Metrics Server is a cluster-wide aggregator of resource usage data - a relatively new feature in Kubernetes.
Prometheus, part of CNCF (Cloud Native Computing Foundation), can also be used to scrape the resource usage from different Kubernetes components and objects. Using its client libraries, we can also instrument the code of our application. Graphana is often used for creating dashboards.

Logging

At pod level
kubectl logs <pod-id> → first container only!
kubectl logs <pod-name> --container <container-name> → a specific container

At cluster level : ELK stack
Kubernetes does not provide cluster-wide logging by default, therefore third party tools are required to centralize and aggregate cluster logs.
The most common way to collect the logs is using Elasticsearch, which uses fluentd with custom configuration as an agent on the nodes. fluentd is an open source data collector, which is also part of CNCF.

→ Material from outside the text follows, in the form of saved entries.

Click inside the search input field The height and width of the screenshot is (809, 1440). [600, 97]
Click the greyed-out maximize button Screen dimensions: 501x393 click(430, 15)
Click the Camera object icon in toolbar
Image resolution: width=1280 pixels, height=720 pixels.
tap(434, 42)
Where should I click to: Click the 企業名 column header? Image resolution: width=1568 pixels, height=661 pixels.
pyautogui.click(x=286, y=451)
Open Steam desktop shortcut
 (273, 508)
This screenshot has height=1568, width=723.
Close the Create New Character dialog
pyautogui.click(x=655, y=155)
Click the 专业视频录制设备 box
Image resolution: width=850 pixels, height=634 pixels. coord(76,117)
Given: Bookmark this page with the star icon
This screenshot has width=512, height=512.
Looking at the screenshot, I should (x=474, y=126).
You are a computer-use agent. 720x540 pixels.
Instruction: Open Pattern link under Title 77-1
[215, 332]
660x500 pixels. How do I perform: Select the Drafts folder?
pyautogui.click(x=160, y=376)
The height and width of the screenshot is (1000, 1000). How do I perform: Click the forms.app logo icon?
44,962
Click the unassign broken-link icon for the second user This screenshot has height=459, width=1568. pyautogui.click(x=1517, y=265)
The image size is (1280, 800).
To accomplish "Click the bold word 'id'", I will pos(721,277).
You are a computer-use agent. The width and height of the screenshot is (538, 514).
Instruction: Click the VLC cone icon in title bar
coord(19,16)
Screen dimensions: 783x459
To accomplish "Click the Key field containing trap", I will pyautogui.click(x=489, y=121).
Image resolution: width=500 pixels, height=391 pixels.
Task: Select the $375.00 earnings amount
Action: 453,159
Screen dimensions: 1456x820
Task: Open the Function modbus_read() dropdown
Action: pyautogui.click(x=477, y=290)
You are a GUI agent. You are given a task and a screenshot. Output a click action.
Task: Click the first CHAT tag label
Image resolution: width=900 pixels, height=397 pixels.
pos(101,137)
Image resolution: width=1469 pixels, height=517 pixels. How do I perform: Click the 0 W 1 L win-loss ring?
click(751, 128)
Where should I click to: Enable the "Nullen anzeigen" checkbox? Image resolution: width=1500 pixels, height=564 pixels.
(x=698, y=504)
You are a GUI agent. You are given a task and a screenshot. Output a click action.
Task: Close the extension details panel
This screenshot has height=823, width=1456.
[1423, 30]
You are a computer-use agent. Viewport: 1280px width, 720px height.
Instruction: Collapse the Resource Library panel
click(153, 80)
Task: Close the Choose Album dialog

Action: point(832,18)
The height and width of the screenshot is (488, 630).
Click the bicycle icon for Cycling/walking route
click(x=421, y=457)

OpenTracing is a Vendor-neutral APIs and instrumentation for distributed tracing. Jaeger is a well known implementation of OpenTracing.

kubectl exec

kubectl exec -it <pod-id> -- /bin/sh
kubectl exec <pod-id> -- /bin/sh -c 'cat /foo/bar.txt'
Executes a command in the first container of a given pod.

kubectl exec <pod-id> -c <container-name> -- /bin/sh -c 'cat /foo/bar.txt'

kubectl cp

kubectl cp foo.txt my-pod:/bar/foo.txt
→ but remember a pod is a bit ephemeral...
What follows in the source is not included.